THE DATA START

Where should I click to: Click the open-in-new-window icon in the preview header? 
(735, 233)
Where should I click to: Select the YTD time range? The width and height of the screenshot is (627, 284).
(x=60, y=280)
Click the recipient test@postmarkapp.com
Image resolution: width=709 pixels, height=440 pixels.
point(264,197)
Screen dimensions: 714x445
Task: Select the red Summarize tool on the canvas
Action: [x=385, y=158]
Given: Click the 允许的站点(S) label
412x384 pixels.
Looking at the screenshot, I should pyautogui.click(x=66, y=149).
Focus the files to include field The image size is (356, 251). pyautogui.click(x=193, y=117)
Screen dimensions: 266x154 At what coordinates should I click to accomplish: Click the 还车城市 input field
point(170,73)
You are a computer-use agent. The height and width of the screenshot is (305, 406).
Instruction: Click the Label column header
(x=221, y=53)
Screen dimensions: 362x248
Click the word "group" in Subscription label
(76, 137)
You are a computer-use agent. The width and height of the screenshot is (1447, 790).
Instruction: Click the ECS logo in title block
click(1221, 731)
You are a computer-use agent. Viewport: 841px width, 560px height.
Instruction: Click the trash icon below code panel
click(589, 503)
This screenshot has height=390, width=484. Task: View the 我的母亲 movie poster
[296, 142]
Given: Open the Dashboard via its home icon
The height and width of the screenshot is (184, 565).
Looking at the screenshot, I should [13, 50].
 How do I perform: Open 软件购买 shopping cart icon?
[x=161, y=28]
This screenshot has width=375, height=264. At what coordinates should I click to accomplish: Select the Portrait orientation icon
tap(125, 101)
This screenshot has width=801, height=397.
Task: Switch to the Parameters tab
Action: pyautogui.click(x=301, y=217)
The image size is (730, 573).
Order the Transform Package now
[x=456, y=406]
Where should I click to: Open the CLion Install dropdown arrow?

THE DATA END

Each line above that contains the word "Given" should be returned.

_OUTPUT:_
Given: Click the 允许的站点(S) label
Given: Open the Dashboard via its home icon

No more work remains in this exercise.